AIM OF THE TASK - Output the records again verbatim.

Extracted data entries
○ ○ ○ ○
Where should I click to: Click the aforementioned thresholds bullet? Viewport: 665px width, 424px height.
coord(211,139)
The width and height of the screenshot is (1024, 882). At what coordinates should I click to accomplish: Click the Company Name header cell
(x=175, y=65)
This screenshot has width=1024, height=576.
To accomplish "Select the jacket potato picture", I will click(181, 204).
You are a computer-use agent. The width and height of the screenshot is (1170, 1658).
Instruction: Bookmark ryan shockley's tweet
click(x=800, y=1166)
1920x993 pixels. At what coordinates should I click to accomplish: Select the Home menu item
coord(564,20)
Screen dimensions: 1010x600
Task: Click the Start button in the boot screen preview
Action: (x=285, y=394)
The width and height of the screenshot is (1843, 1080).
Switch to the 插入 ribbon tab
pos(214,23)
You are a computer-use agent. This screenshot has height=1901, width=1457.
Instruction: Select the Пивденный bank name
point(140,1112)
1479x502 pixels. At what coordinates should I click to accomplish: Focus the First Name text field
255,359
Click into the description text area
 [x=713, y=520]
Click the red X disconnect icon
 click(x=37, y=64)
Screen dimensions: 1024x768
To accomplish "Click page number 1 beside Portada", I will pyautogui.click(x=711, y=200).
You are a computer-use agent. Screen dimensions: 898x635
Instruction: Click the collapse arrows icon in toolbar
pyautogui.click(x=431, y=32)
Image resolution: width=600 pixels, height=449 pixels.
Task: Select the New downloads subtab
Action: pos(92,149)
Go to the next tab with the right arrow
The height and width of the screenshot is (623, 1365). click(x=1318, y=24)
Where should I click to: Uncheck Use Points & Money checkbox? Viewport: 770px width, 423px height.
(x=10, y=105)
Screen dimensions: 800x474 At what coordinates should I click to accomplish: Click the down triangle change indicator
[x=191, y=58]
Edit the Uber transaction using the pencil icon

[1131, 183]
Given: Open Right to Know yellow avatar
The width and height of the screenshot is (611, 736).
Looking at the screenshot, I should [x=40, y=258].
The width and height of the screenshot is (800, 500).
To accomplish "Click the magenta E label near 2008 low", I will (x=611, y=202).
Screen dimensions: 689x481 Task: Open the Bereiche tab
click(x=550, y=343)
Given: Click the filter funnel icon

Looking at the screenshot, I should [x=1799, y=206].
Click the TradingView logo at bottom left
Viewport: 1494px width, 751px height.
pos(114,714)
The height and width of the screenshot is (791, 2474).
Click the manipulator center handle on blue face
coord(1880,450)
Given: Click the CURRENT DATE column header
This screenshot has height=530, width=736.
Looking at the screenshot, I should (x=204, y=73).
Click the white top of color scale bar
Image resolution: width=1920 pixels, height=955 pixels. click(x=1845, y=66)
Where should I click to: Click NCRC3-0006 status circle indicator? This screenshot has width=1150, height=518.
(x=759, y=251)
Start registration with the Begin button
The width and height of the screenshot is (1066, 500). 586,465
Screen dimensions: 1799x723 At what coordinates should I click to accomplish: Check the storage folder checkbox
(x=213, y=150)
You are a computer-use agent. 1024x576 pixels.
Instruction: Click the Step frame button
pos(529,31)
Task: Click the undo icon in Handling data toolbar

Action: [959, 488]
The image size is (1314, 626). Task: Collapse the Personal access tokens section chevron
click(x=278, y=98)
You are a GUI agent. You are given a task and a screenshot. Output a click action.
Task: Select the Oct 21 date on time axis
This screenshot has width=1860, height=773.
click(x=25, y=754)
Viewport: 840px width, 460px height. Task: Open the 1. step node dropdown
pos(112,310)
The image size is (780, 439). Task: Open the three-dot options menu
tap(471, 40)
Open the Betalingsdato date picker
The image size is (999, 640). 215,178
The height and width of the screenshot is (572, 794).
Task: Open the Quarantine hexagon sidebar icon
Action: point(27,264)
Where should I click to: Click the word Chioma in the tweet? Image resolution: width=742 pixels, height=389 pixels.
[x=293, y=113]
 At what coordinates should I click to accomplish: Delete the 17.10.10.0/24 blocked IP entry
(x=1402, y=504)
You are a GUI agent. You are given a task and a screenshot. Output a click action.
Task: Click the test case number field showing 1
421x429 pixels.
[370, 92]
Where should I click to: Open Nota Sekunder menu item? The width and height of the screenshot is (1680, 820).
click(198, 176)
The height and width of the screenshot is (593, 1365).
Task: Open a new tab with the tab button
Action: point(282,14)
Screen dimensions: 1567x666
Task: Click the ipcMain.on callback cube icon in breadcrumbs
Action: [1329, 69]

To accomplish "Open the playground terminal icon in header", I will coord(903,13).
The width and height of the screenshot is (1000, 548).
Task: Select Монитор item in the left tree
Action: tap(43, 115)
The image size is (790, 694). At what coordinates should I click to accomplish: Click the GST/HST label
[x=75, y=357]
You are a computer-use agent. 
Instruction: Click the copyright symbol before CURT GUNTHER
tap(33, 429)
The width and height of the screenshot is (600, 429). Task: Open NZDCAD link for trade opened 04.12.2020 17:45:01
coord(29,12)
○ ○ ○ ○
SOLUTION TO THIS TASK -
Where should I click to: Click the aforementioned thresholds bullet? Viewport: 665px width, 424px height.
coord(211,139)
The width and height of the screenshot is (1024, 882). At what coordinates should I click to accomplish: Click the Company Name header cell
(x=175, y=65)
This screenshot has width=1024, height=576.
To accomplish "Select the jacket potato picture", I will click(181, 204).
You are a computer-use agent. The width and height of the screenshot is (1170, 1658).
Instruction: Bookmark ryan shockley's tweet
click(x=800, y=1166)
1920x993 pixels. At what coordinates should I click to accomplish: Select the Home menu item
coord(564,20)
Screen dimensions: 1010x600
Task: Click the Start button in the boot screen preview
Action: (x=285, y=394)
The width and height of the screenshot is (1843, 1080).
Switch to the 插入 ribbon tab
pos(214,23)
You are a computer-use agent. This screenshot has height=1901, width=1457.
Instruction: Select the Пивденный bank name
point(140,1112)
1479x502 pixels. At what coordinates should I click to accomplish: Focus the First Name text field
255,359
Click into the description text area
 [x=713, y=520]
Click the red X disconnect icon
 click(x=37, y=64)
Screen dimensions: 1024x768
To accomplish "Click page number 1 beside Portada", I will pyautogui.click(x=711, y=200).
You are a computer-use agent. Screen dimensions: 898x635
Instruction: Click the collapse arrows icon in toolbar
pyautogui.click(x=431, y=32)
Image resolution: width=600 pixels, height=449 pixels.
Task: Select the New downloads subtab
Action: pos(92,149)
Go to the next tab with the right arrow
The height and width of the screenshot is (623, 1365). click(x=1318, y=24)
Where should I click to: Uncheck Use Points & Money checkbox? Viewport: 770px width, 423px height.
(x=10, y=105)
Screen dimensions: 800x474 At what coordinates should I click to accomplish: Click the down triangle change indicator
[x=191, y=58]
Edit the Uber transaction using the pencil icon

[1131, 183]
Given: Open Right to Know yellow avatar
The width and height of the screenshot is (611, 736).
Looking at the screenshot, I should [x=40, y=258].
The width and height of the screenshot is (800, 500).
To accomplish "Click the magenta E label near 2008 low", I will (x=611, y=202).
Screen dimensions: 689x481 Task: Open the Bereiche tab
click(x=550, y=343)
Given: Click the filter funnel icon

Looking at the screenshot, I should [x=1799, y=206].
Click the TradingView logo at bottom left
Viewport: 1494px width, 751px height.
pos(114,714)
The height and width of the screenshot is (791, 2474).
Click the manipulator center handle on blue face
coord(1880,450)
Given: Click the CURRENT DATE column header
This screenshot has height=530, width=736.
Looking at the screenshot, I should (x=204, y=73).
Click the white top of color scale bar
Image resolution: width=1920 pixels, height=955 pixels. click(x=1845, y=66)
Where should I click to: Click NCRC3-0006 status circle indicator? This screenshot has width=1150, height=518.
(x=759, y=251)
Start registration with the Begin button
The width and height of the screenshot is (1066, 500). 586,465
Screen dimensions: 1799x723 At what coordinates should I click to accomplish: Check the storage folder checkbox
(x=213, y=150)
You are a computer-use agent. 1024x576 pixels.
Instruction: Click the Step frame button
pos(529,31)
Task: Click the undo icon in Handling data toolbar

Action: [959, 488]
The image size is (1314, 626). Task: Collapse the Personal access tokens section chevron
click(x=278, y=98)
You are a GUI agent. You are given a task and a screenshot. Output a click action.
Task: Select the Oct 21 date on time axis
This screenshot has width=1860, height=773.
click(x=25, y=754)
Viewport: 840px width, 460px height. Task: Open the 1. step node dropdown
pos(112,310)
The image size is (780, 439). Task: Open the three-dot options menu
tap(471, 40)
Open the Betalingsdato date picker
The image size is (999, 640). 215,178
The height and width of the screenshot is (572, 794).
Task: Open the Quarantine hexagon sidebar icon
Action: point(27,264)
Where should I click to: Click the word Chioma in the tweet? Image resolution: width=742 pixels, height=389 pixels.
[x=293, y=113]
 At what coordinates should I click to accomplish: Delete the 17.10.10.0/24 blocked IP entry
(x=1402, y=504)
You are a GUI agent. You are given a task and a screenshot. Output a click action.
Task: Click the test case number field showing 1
421x429 pixels.
[370, 92]
Where should I click to: Open Nota Sekunder menu item? The width and height of the screenshot is (1680, 820).
click(198, 176)
The height and width of the screenshot is (593, 1365).
Task: Open a new tab with the tab button
Action: point(282,14)
Screen dimensions: 1567x666
Task: Click the ipcMain.on callback cube icon in breadcrumbs
Action: [1329, 69]

To accomplish "Open the playground terminal icon in header", I will coord(903,13).
The width and height of the screenshot is (1000, 548).
Task: Select Монитор item in the left tree
Action: tap(43, 115)
The image size is (790, 694). At what coordinates should I click to accomplish: Click the GST/HST label
[x=75, y=357]
You are a computer-use agent. 
Instruction: Click the copyright symbol before CURT GUNTHER
tap(33, 429)
The width and height of the screenshot is (600, 429). Task: Open NZDCAD link for trade opened 04.12.2020 17:45:01
coord(29,12)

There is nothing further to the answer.